Следующие несколько од Фюсли — вновь на клопштоковские темы; Фюсли по-своему переписывает клопштоковские оды на древнегерманские патриотические сюжеты, их персонажи — Арми-ний (Герман), Туснельда, Германик. И если Г. Кайзер назвал «резко пронзительным» тон клопштоковских оригинальных од[130], то Фюсли попросту неудержим в выражении кровожадного эротизма; в оде «Герман и Туснельда» даже сам герой смущен пронзающим его насквозь взглядом объятой похотью Туснельды.
Точно так же в метрике и строфике этих ранних од Фюсли во всем следует Клопштоку. С одним отличием! — Фюсли слышит немецкий стих в этой античной по происхождению метрике решительно иначе, чем Клопшток. Притом столь своеобразно, что ему не находится видимого аналога в немецкой поэзии: он совершенно отвлекается от количества слога в немецком языке (долгот и краткостей несколько иной природы, чем в древних языках), а древние языки несколько подталкивают его к тому, чтобы пренебрегать и немецким ударением. Он склонен к тому, чтобы скандировать свои стихи в совершенно условной манере и, как надо думать, с особо музыкальной приподнятостью. В отличие от клопштоковских, стихи Фюсли почти нельзя правильно читать без знания метрической схемы и без строгого абстрактного ее применения, причем все тут остается совершенно неизменным вплоть до самых последних лет его стихотворчества. Например, у Фюсли встречаем текст, который необходимо читать так:
Unverletzet bring sie, dass ich selbst ihnen
Um ihre Schlafe den Kranz spreite, jetzt wenn sie…
(«Туснельда», 1760, ст. 17–18), —
дословно: «Доставь их (юношей. —
Можно было бы думать, что стихи Фюсли — это еще доклоп-штоковская стадия освоения античной метрики, стадия, терпящая насилие над языком и предполагающая смелость и большое своеволие со стороны поэта.

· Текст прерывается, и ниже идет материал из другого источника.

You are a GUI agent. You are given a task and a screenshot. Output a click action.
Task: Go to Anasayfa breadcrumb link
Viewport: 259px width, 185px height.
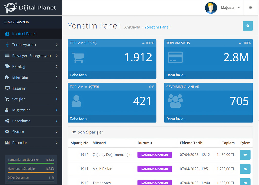pyautogui.click(x=132, y=27)
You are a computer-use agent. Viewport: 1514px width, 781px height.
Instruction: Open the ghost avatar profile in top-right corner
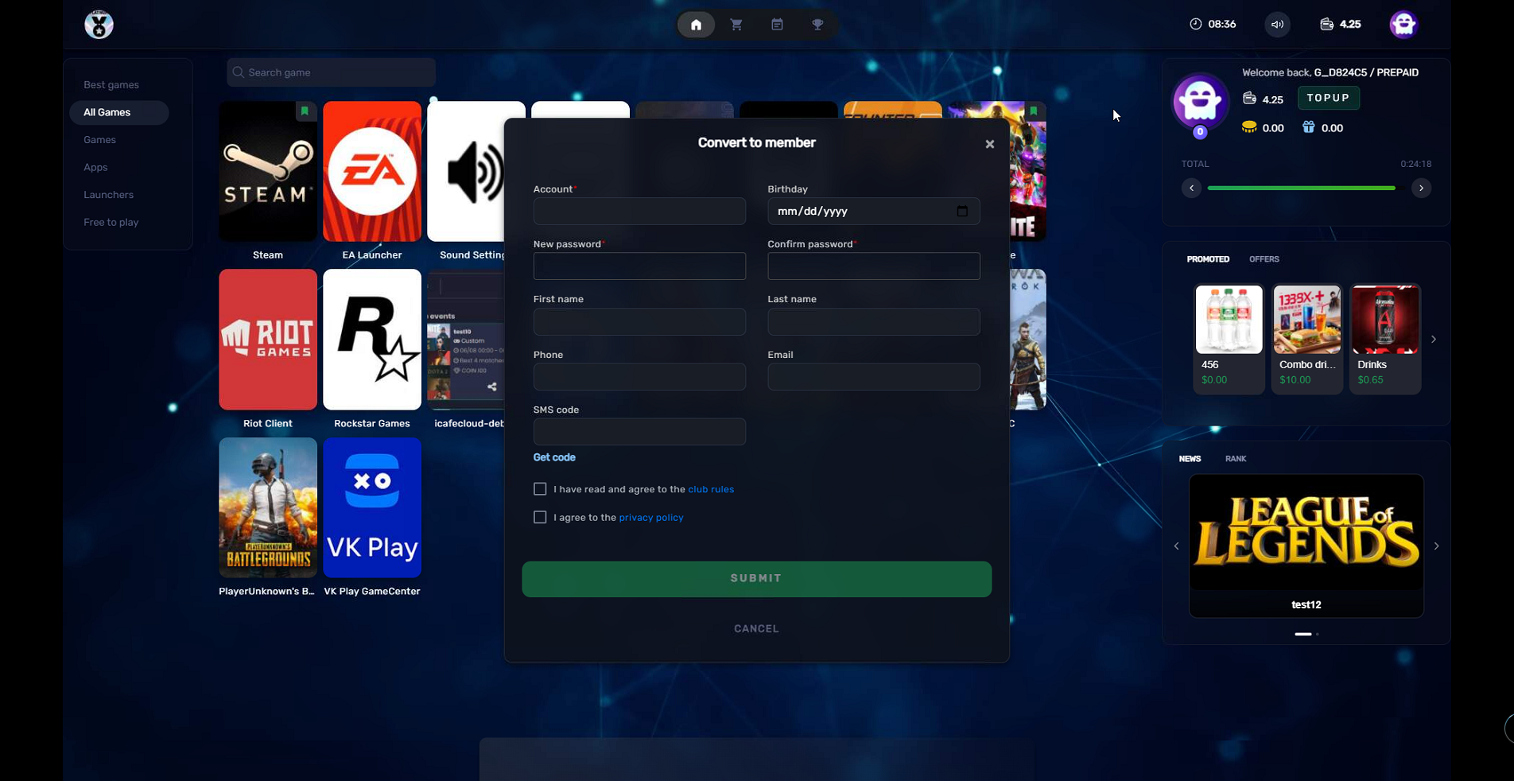pyautogui.click(x=1403, y=25)
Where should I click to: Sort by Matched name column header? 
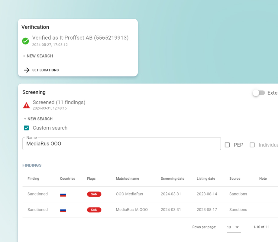pos(127,179)
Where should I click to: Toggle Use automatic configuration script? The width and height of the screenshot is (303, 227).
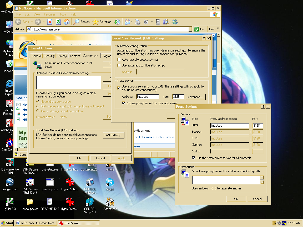(x=119, y=65)
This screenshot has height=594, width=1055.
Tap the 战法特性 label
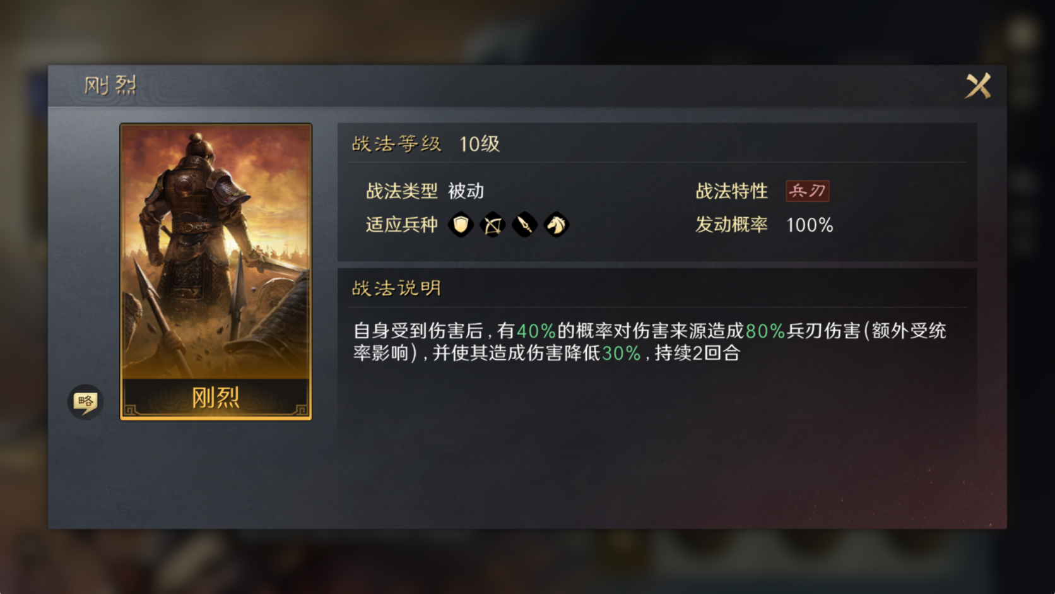pyautogui.click(x=731, y=191)
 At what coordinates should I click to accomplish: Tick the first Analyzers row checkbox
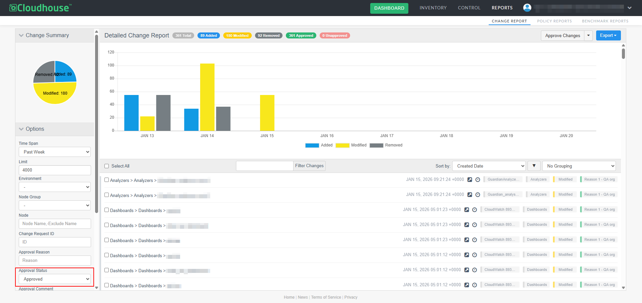click(107, 180)
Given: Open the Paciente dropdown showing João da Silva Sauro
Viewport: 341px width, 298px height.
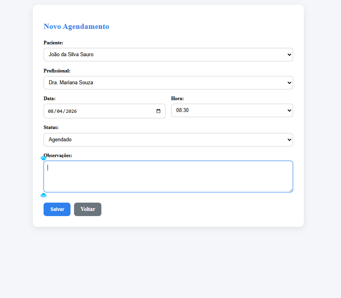Looking at the screenshot, I should pos(168,55).

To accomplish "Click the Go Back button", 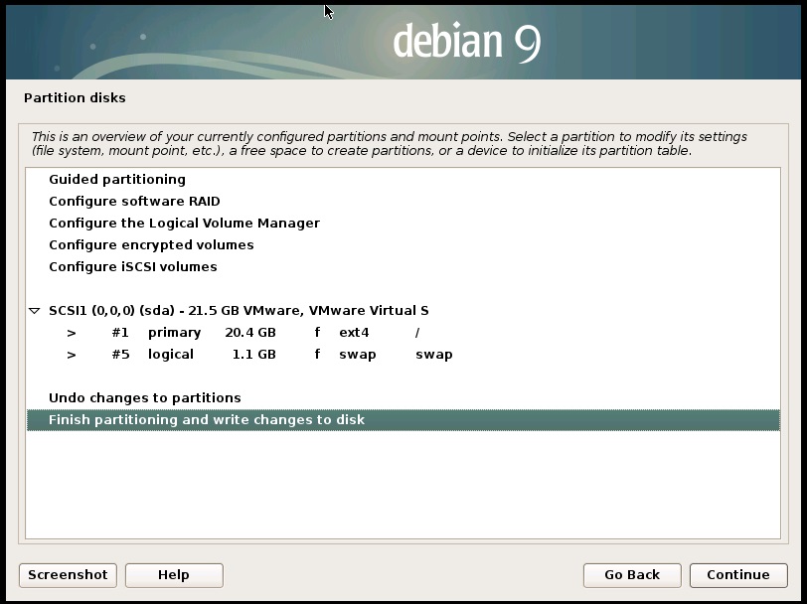I will 632,575.
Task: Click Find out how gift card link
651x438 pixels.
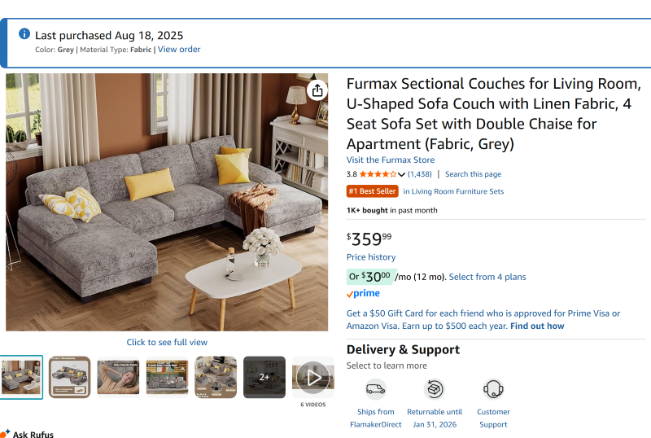Action: tap(537, 326)
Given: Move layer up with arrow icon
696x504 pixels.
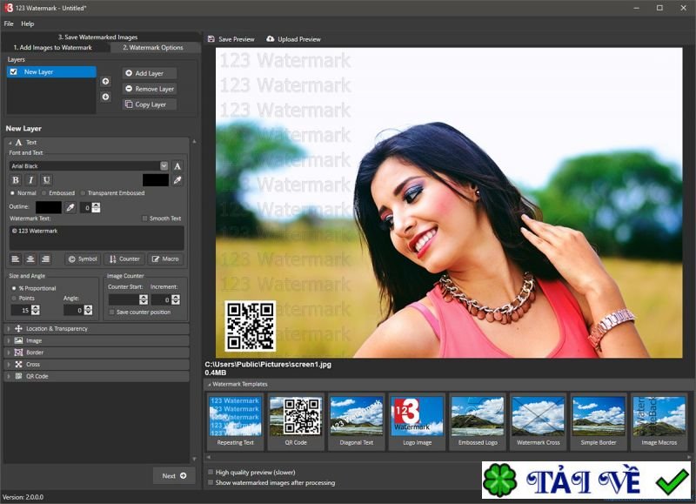Looking at the screenshot, I should 106,81.

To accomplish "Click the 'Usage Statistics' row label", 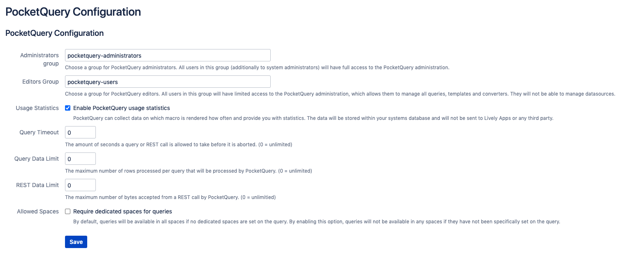I will [x=37, y=108].
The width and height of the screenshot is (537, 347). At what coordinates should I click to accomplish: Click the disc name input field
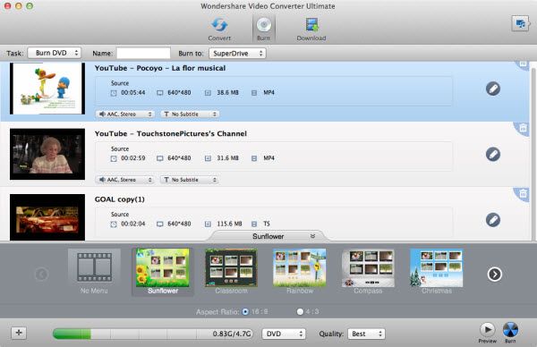click(x=143, y=53)
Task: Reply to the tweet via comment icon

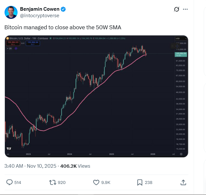Action: tap(10, 182)
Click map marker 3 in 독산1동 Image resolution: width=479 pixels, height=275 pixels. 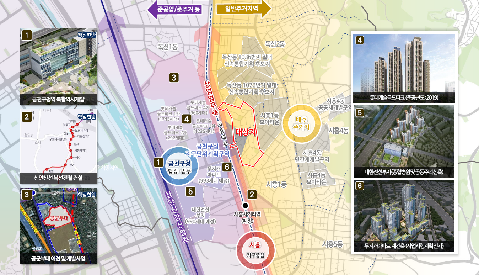point(173,78)
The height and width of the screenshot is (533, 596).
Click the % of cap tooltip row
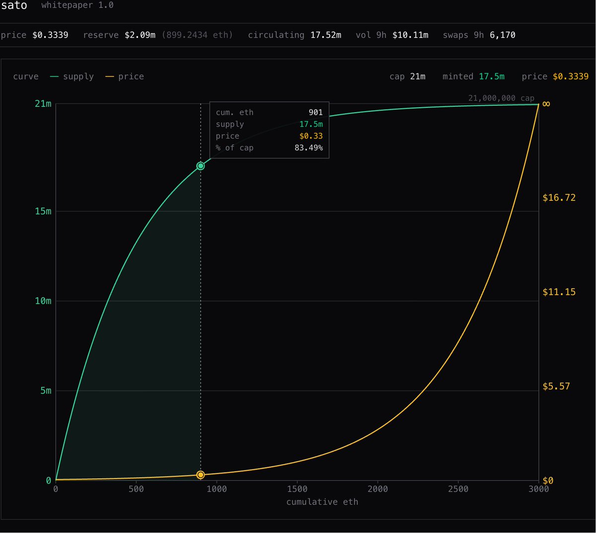click(269, 148)
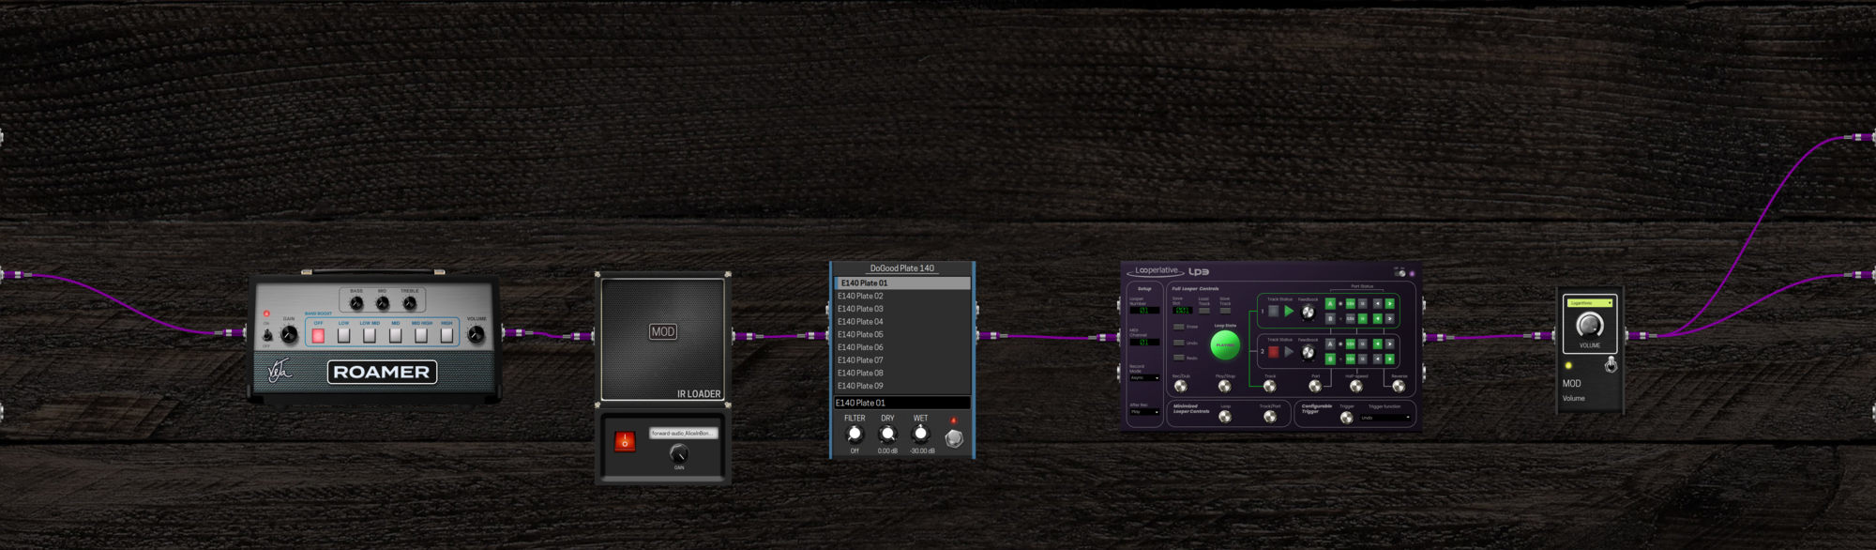Toggle the MOD Volume pedal bypass switch

coord(1611,365)
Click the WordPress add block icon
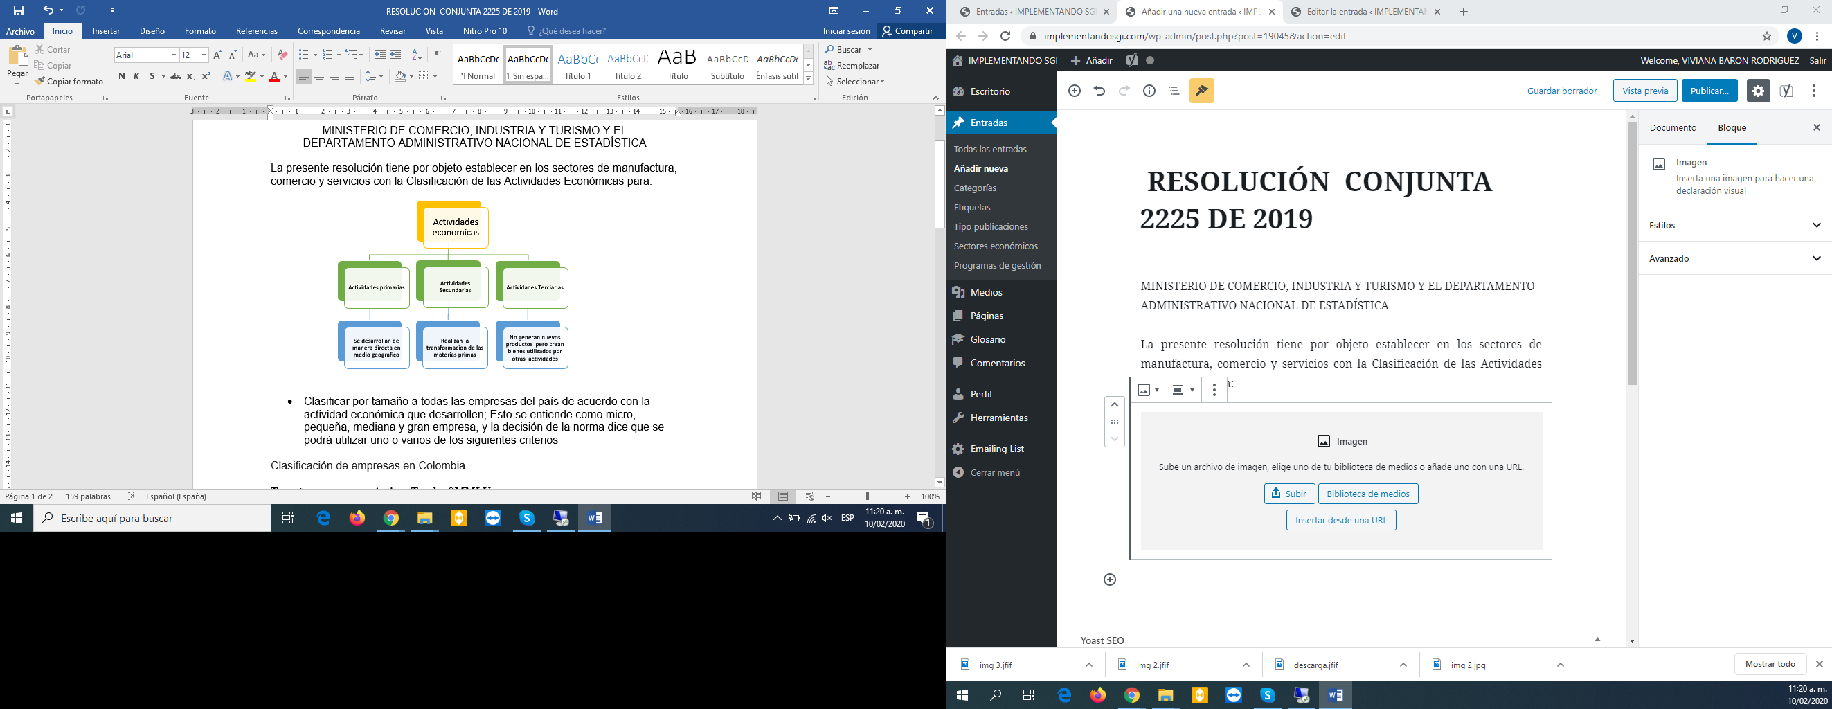 [x=1074, y=91]
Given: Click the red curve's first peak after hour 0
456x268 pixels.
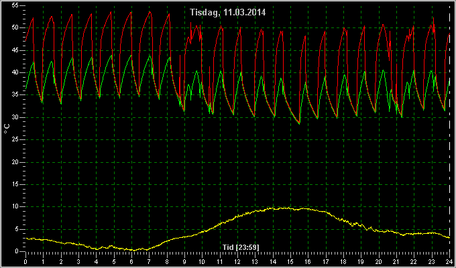Looking at the screenshot, I should [x=33, y=18].
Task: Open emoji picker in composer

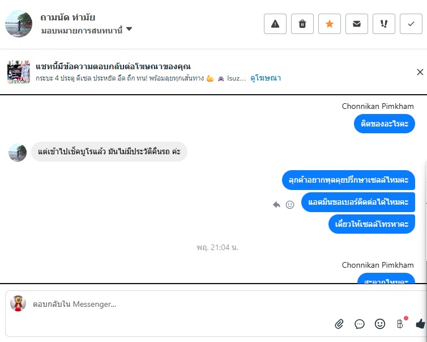Action: [x=380, y=324]
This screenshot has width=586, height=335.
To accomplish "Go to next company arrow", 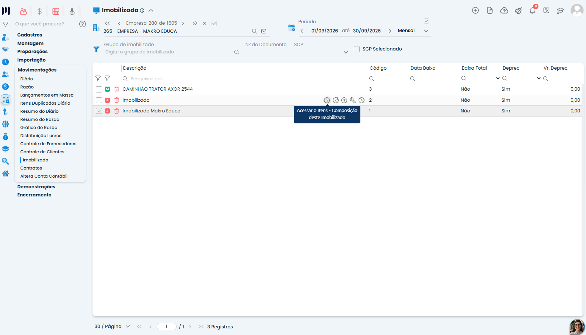I will point(183,23).
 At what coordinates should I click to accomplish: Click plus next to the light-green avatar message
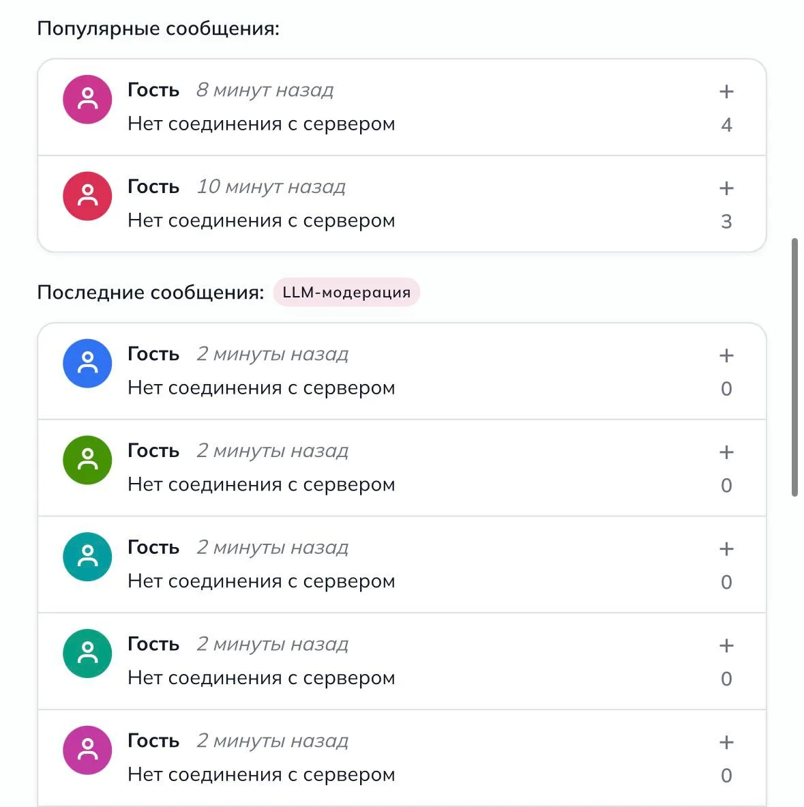pos(726,452)
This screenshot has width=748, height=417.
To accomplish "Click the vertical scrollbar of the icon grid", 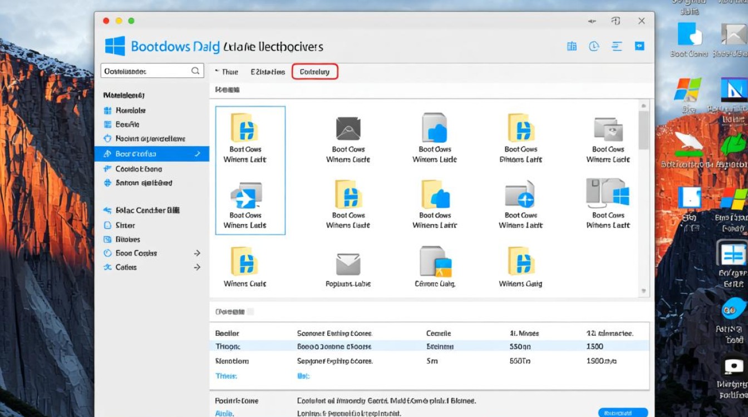I will coord(644,131).
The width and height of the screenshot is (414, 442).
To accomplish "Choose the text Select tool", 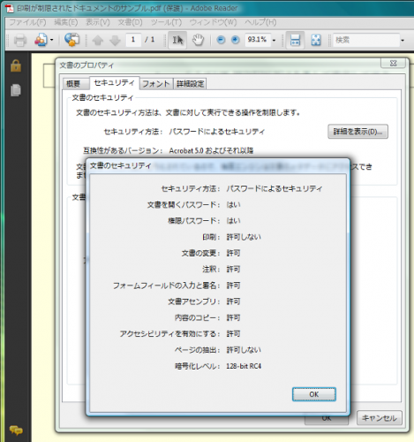I will pos(177,40).
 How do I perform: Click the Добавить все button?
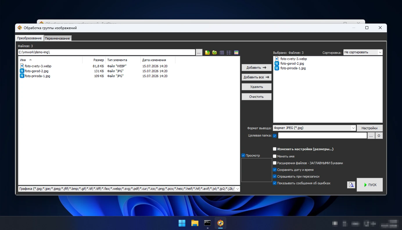coord(256,77)
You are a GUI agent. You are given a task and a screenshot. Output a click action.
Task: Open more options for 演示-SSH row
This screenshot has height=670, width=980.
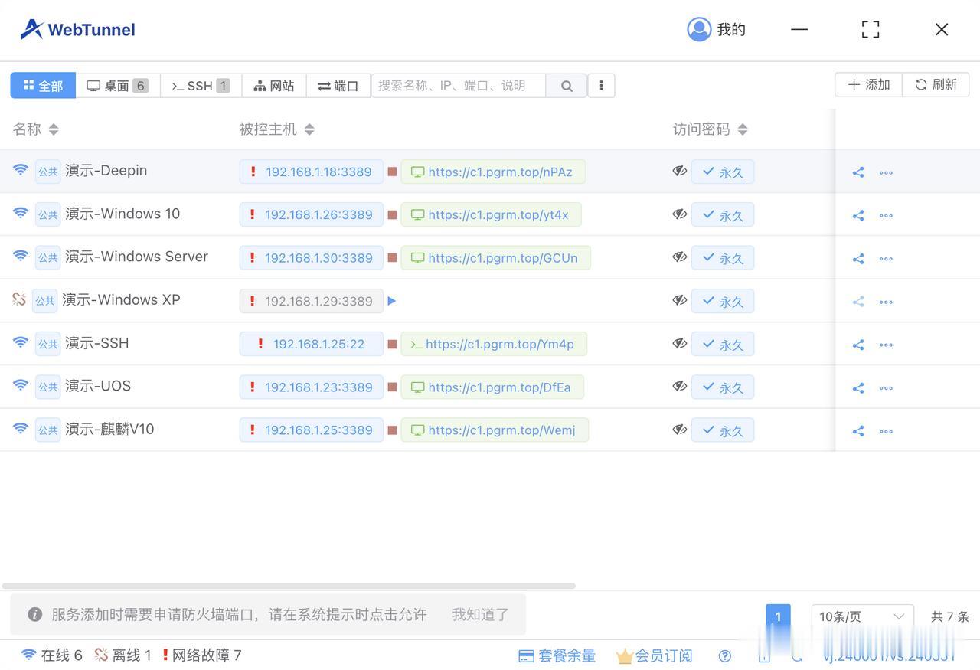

Однако вернее допустить, что Фюсли рисовалась возможность совсем иной организации стиха во встрече немецкого языка с чуждыми ему метрическими условиями, — организация, заявленная, но так и не получившая у него дальнейшего развития и досконального оформления. При этом как смелость замысла, так и невозможность его развить одинаково предопределяются известной долей версификаторского дилетантизма Фюсли, однако дело тут обстоит точно так, как и с живописью Фюсли, которой для самооправдания требовался некоторый фермент любительства и преизбыток дерзновения. В стихах этому отвечает по-своему великолепное воспроизведение античного (латинского) синтаксиса — задача, которую Клопшток в таком виде никогда перед собой и не ставил. Фюсли же как бы насквозь проникнут языком подлинника, звучащим за немецким стихом:
О waren jene, Welche Jahrtausende,
Natur, dir nachschuf, jener Britannias,
Teutonas spatrer Sprossling, dieser
Treu dir gefolget und unverleitbar… —
«О если бы те, кого природа тысячелетиями творила по образцу твоему, верно и несбивчиво последовали тебе: один — Британии, другой — поздний побег Тевтонии, — то их орлиный полет поднял бы их выше изысканного лебедя Мантуи, то есть Вергилия».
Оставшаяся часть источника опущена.